The Rath Yatra festival is based around the worship of Lord Jagannath (a reincarnation of Lords Vishnu and Krishna). It commemorates his annual visit to his aunt's home.
When is Rath Yatra Celebrated:
On the second day of the Shukla Paksha (waxing phase of moon or bright fortnight) Ashadh month, as per traditional Oriya Calendar. In 2010, Rath Yatra commences on July 13. It runs for 10 days. The main festivities occur on the first day.
Where is Rath Yatra Celebrated:
At the Jagannath temple in Puri, Orissa.
How is Rath Yatra Celebrated:
The exuberant Rath Yatra festival sees Lord Jagannath, along with his elder brother Balabhadra and sister Subhadra, venture out of their abode in the Jagannath temple. The three of them travel to their aunt's Gundicha Temple a short distance away, where they remain for seven days before returning.
The gods are transported on towering chariots, which have been made to resemble temples, giving the festival its name of Rath Yatra -- the Chariot Festival. Around one million pilgrims flock to this colorful event.
What Rituals are Performed During Rath Yatra:
The Rath Yatra is a community festival. People don't worship in their houses or fast.
Every year, three huge new chariots are made for the festival. The deities are bathed, dressed, and placed in their respective chariots. Amidst the beating of drums and gongs, and the blowing of conch shells, thousands of devotees pull the chariots through the streets to the Gundicha Temple. People come from far off places to take part in the event each year.

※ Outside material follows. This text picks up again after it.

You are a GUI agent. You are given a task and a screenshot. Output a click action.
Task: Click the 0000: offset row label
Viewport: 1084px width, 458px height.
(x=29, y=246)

When the gods return, they're decorated and adorned with ornaments of pure gold, before being placed back inside the Jagannath temple on the tenth day.

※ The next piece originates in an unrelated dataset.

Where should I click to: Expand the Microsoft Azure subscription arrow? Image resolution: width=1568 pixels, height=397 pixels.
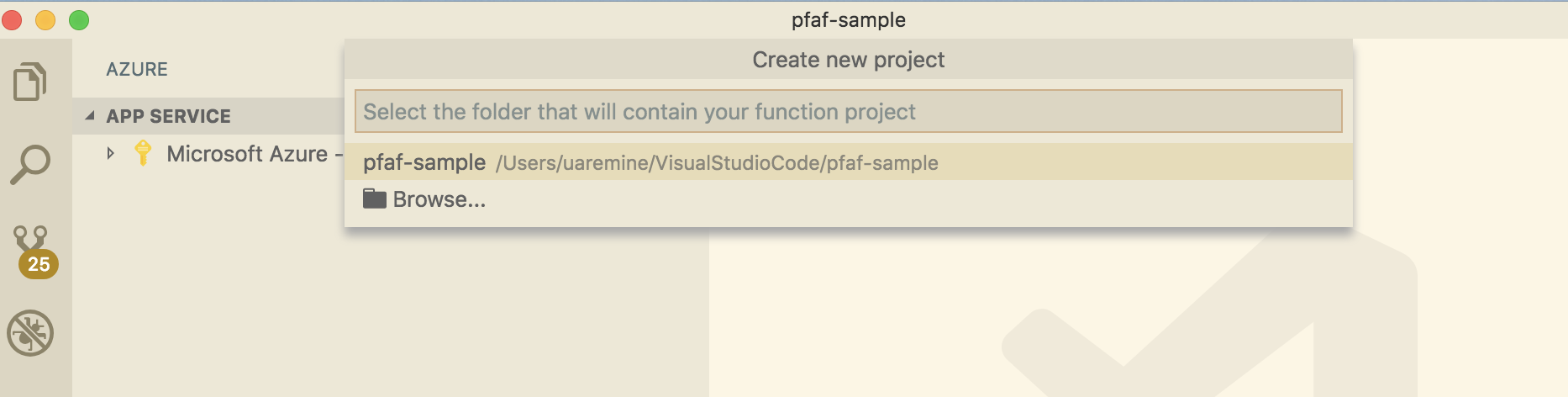click(110, 153)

An entertaining comic scene is enacted for onlookers, as part of the grand finale.
What Can Be Expected at the Rath Yatra Festvial:
The Rath Yatra festival is the only occasion when non-Hindu devotees, who aren't allowed inside the temple, can get their glimpse of the deities. A mere glimpse of Lord Jagannath on the chariot, or even to touch the chariot, is considered to be very auspicious.
The massive number of devotees that flock to the festival does pose a safety risk. Lives are often lost in the immense crowd, so extra care should be taken.